Required task. Rewrite the lines as a JSON list of strings, one string per line with blank lines skipped, beginning at the line that contains "Where should I click to: Select" and going through the end of the records. Leave the pictures out.

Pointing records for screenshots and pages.

§

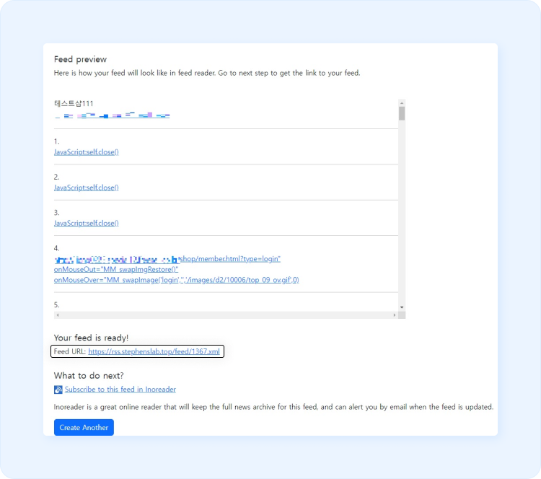541x479 pixels.
Task: Open item 1 JavaScript:self.close() link
Action: (x=87, y=151)
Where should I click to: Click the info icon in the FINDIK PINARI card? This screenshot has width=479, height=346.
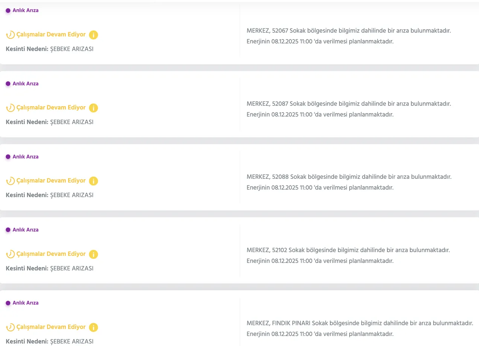click(x=94, y=327)
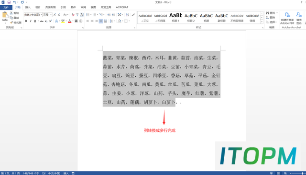The width and height of the screenshot is (306, 175).
Task: Toggle subscript formatting
Action: pyautogui.click(x=46, y=21)
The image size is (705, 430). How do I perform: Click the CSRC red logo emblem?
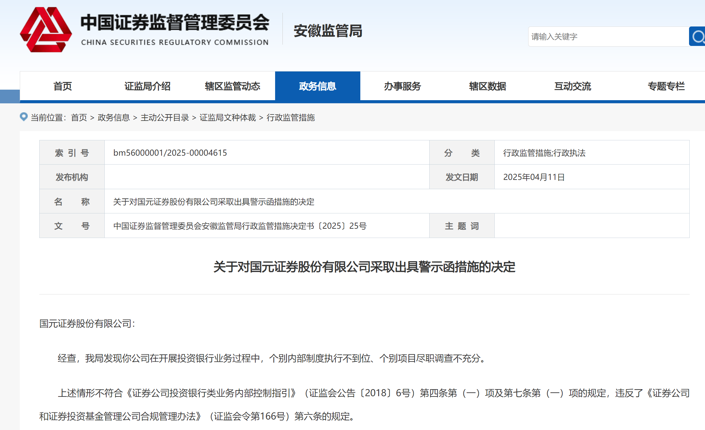[46, 30]
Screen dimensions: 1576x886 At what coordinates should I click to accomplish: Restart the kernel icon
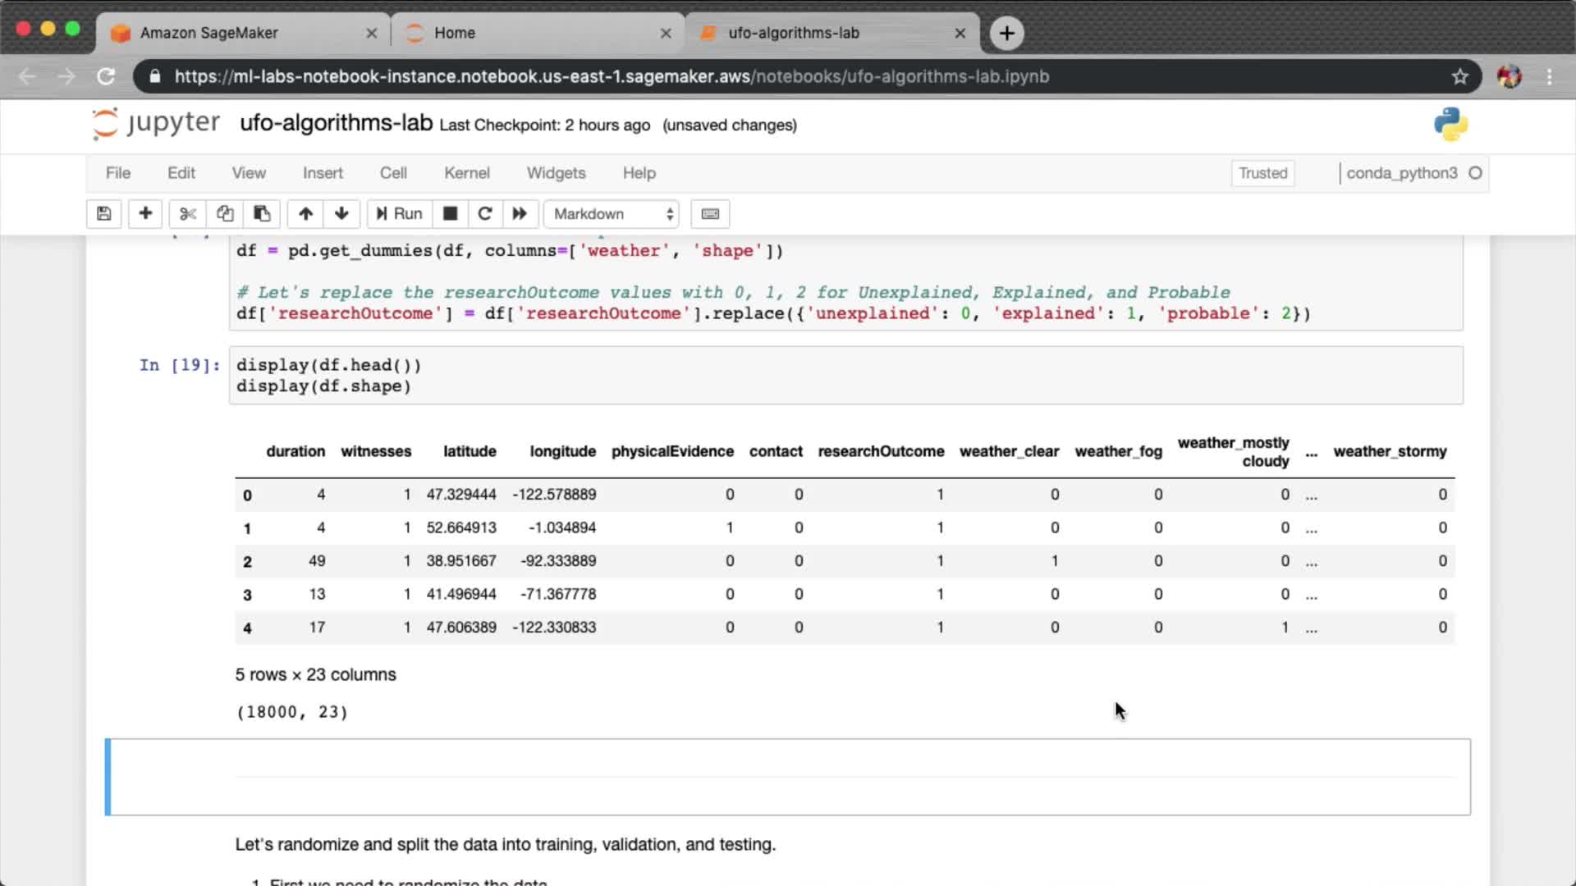click(485, 214)
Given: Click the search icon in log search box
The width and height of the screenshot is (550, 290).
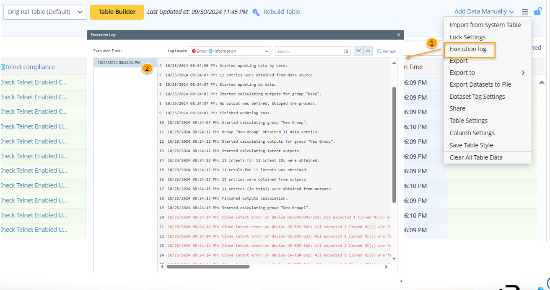Looking at the screenshot, I should click(x=346, y=51).
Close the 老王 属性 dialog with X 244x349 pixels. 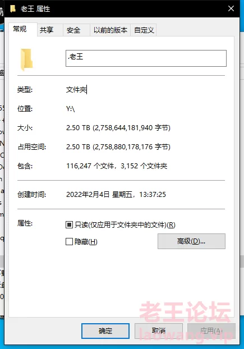pyautogui.click(x=231, y=8)
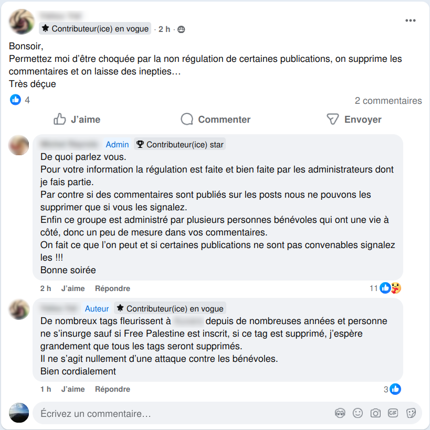Expand the 2 commentaires link
The width and height of the screenshot is (430, 430).
pyautogui.click(x=388, y=101)
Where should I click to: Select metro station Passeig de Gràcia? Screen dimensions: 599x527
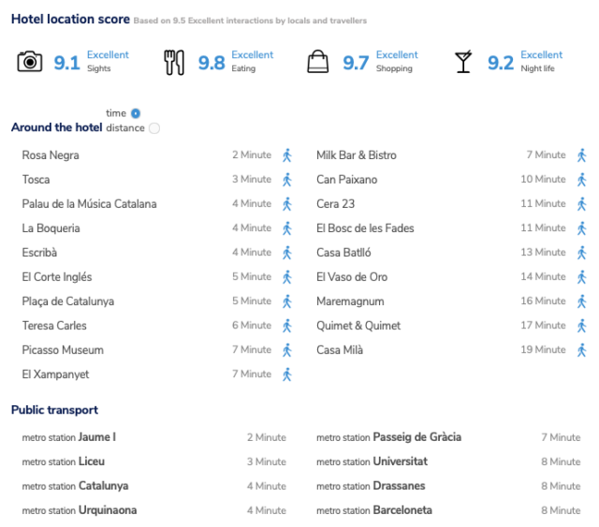click(389, 437)
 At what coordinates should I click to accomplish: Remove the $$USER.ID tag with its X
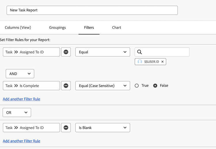[162, 62]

§

Exercise response.
[
  "Where should I click to: Select metro station Passeig de Gràcia? Screen dimensions: 599x527",
  "click(389, 437)",
  " At what coordinates should I click to accomplish: Remove the $$USER.ID tag with its X",
  "[162, 62]"
]